In-tree project docs read or re-read while shaping this proposal:

• docs/proposals/networking-proposal.md for the Phase A/B/C boundaries, the TcpListenAuthority shape, the kernel-side IAC filter, the post-7a155f4 IAC handoff fix, and the trust-boundary-debt rule against expanding kernel networking surface.
• docs/proposals/ssh-shell-proposal.md for the RestrictedShellLauncher / SessionManager / AuthorityBroker / scoped-listener pattern and the staged transport-verify-then-authorize separation that the mTLS path now mirrors.
• docs/proposals/certificates-and-tls-proposal.md for TlsServerConfig, CertVerifier, TrustStore, CertificateStore.watch, Issuer/ACME, and the rotation-without- restart rule the production-custody slice depends on.
• docs/proposals/cryptography-and-key-management-proposal.md for KeyVault, SealPolicy, sign-only PrivateKey, and EntropySource shape.
• docs/proposals/shell-proposal.md for the TerminalSession boundary and the rule that remote text transports do not become raw ByteStream/StdIO substitutes.
• docs/proposals/boot-to-shell-proposal.md for the login/setup flow the password fallback reuses and the CredentialStore failure/backoff/audit policy.
• REVIEW.md for the Service Liveness rule applied to the gateway accept loop, the design-grounding requirement that produced this section, and the proposal-doc shape (status header, last-reviewed timestamp with timezone, relative links).

docs/research/ files read for prior-art grounding:

• docs/research/genode.md for the session-factory precedent: clients receive narrowed sessions from authority-bearing components rather than holding a broad factory themselves. The TerminalSessionFromByteStream / gateway split follows that pattern, exactly as the SSH proposal does.
• docs/research/pingora.md for the listener / TLS-termination / service split that informs keeping the TcpListener, the TLS terminator, and the application-shaped shell-launch authority on separate caps. The TCB-acknowledgement paragraph in the password-fallback section is grounded in this separation: TLS termination puts plaintext in the terminator’s memory by construction, and the right answer is to size and bound the terminator, not to claim it never sees the bytes.
• docs/research/plan9-inferno.md for the Plan 9 cpu remote-shell precedent: a CPU server is reached over a connection-oriented transport (originally TCP, with TLS/SSL added later), the client authenticates through 9P’s pluggable Tauth/Rauth auth-fid mechanism, and only after authentication does the client Tattach and run an interactive shell. Inferno’s certificate-based authentication model is the same shape with X.509 instead of Kerberos.

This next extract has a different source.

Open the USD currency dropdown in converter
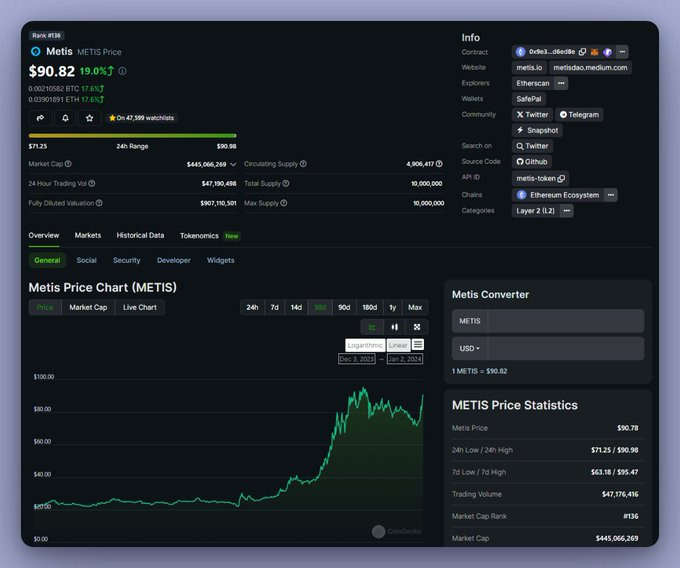This screenshot has width=680, height=568. (469, 348)
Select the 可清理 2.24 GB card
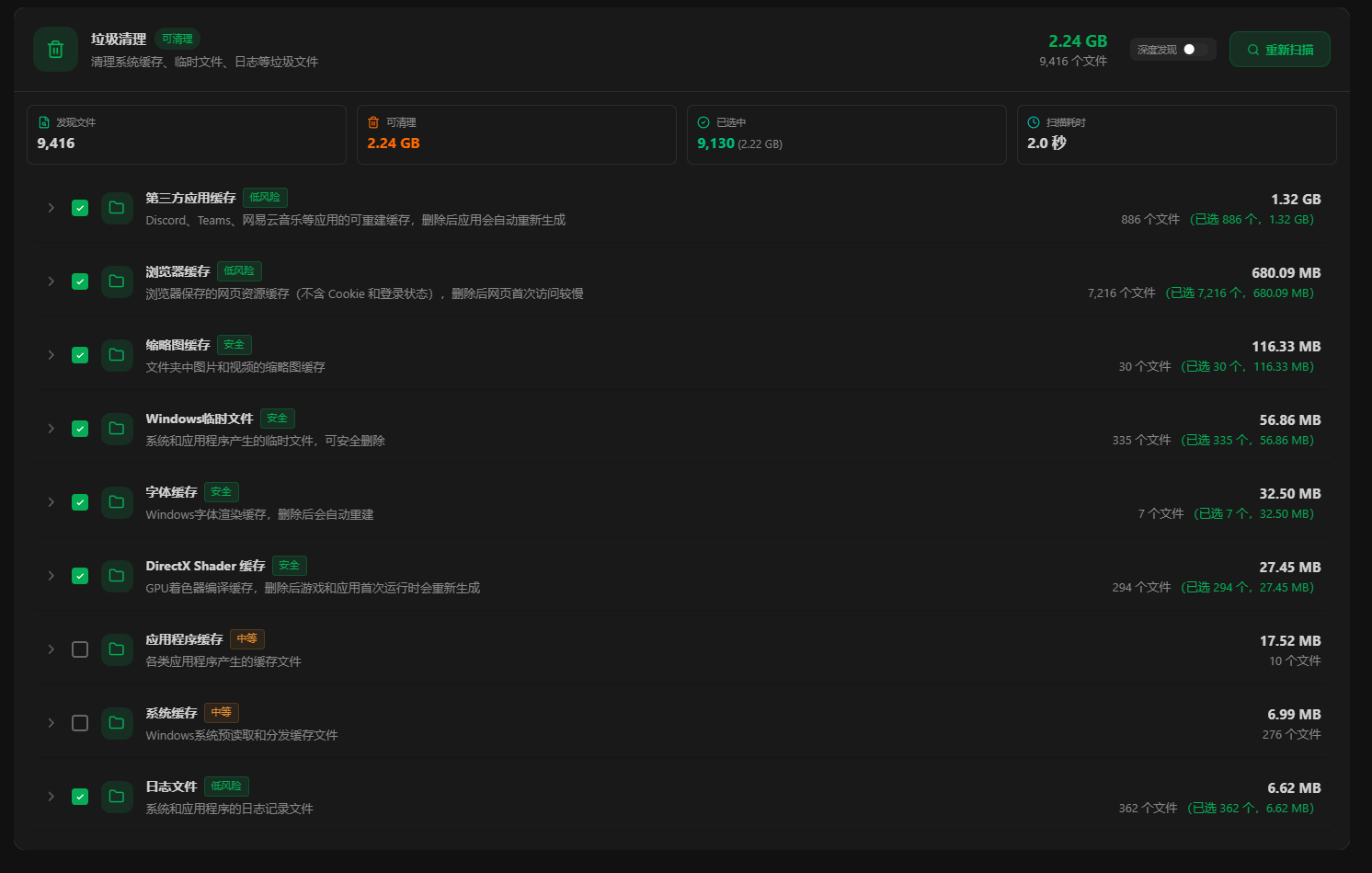Image resolution: width=1372 pixels, height=873 pixels. click(517, 134)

The relevance here is structural: remote-CLI access can be built around connection- oriented authenticated transports with verification and authorization as separate stages, exactly the split this proposal uses for mTLS plus SessionManager.tlsClientCert. capOS does not adopt Plan 9’s namespace-as-authority model — that is the wrong primitive for a Cap’n Proto-typed system — but the staged authenticate-then-attach pattern validates the design.

No other docs/research/ file is directly applicable: the seL4, Zircon, EROS/CapROS/Coyotos, LLVM, capnp/OS error handling, IX-on-capOS hosting, and out-of-kernel scheduling reports do not address remote-shell transport choice or PKI integration in ways that change this proposal.

Non-Goals

• Replacing or subordinating the SSH Shell Gateway. The two are peer production paths.
• Telnet-over-TLS as a research-only or demo-only path. Production custody (KeyVault + CertificateStore.watch + ACME / internal CA) is the target shape from slice 5; the manifest-seeded development leaf is a stepping stone, not a parallel architecture.
• STARTTLS via Telnet options.
• TLS 1.2 or any cipher-policy negotiation surface that allows downgrade.
• Adding rustls, in-kernel TLS, or any new in-kernel networking parser beyond what SocketTerminalSession already owns.
• SSH-style channel multiplexing, exec, port forwarding, agent forwarding, X11, subsystems.
• Treating a verified client cert as authority. Authority comes from the principal mapping in SessionManager and the bundle issued by AuthorityBroker, exactly as for SSH public keys.